The US economy is increasingly defined by a K-shaped trajectory, where affluent households continue to spend and accumulate wealth while lower-income consumers struggle to keep pace. This divergence is most visible in the credit landscape: auto loans and credit card balances have surged to record highs, but the burden is far from evenly distributed. For prime borrowers, steady income growth and robust asset gains provide a cushion, while subprime and lower-income households face rising interest costs, shrinking savings, and mounting delinquencies. The result is a financial squeeze on lower-income consumers as essential expenses and debt servicing crowd out discretionary spending, creating a two-speed consumer economy.

Auto loan delinquencies offer a clear lens into the uneven financial pressures across consumer classes. For prime borrowers, delinquency rates remain relatively low, hovering near 2%. The picture is starkly different for subprime borrowers, where delinquency rates are approaching 16%, signaling acute financial stress. While recent bank earnings suggest overall consumer loan performance is better than feared, pockets of vulnerability, particularly in the subprime segment, pose a risk that could persist if economic momentum slows and unemployment rises. This divergence underscores the structural fragility beneath headline averages and highlights why credit quality trends deserve close attention.

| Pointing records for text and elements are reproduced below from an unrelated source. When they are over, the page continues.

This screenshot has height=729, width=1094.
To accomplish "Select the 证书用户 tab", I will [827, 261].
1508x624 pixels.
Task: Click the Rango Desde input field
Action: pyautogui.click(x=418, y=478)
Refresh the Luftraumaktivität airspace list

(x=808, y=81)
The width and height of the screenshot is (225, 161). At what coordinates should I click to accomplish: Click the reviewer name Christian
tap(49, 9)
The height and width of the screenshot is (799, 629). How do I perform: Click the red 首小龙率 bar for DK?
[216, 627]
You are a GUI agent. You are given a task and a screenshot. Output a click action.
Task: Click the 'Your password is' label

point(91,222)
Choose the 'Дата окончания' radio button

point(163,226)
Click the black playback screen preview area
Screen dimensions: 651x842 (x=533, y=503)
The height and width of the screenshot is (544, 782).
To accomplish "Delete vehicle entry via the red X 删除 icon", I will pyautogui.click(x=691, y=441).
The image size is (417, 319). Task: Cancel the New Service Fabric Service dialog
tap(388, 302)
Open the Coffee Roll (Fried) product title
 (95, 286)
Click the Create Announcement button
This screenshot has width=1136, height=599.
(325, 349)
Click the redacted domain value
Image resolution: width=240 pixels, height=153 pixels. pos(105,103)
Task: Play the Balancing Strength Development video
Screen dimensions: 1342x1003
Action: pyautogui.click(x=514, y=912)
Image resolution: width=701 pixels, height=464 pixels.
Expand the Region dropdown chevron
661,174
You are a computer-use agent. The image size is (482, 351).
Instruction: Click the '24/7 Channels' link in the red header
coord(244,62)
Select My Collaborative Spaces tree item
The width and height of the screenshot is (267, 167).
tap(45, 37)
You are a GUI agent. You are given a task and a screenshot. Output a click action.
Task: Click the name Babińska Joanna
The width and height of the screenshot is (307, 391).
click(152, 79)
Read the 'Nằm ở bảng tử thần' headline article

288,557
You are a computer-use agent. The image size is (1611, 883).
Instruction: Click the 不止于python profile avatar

While rising subprime delinquencies grab headlines, it’s important to remember that subprime auto ABS structures are built to absorb far worse performance scenarios. Senior tranches in these deals typically have credit enhancement levels that allow them to withstand up to 35% trust losses without impairment, a buffer far from the current loss rates of 8.5%. In other words, while the uptick in subprime stress warrants monitoring, the impact on the ABS market remains limited. These securitizations are engineered for volatility, and most senior bonds remain well-protected, even under severe stress assumptions. Don’t kill the messenger – the structural resilience of subprime auto ABS means this is more of a credit cycle story than a systemic risk event.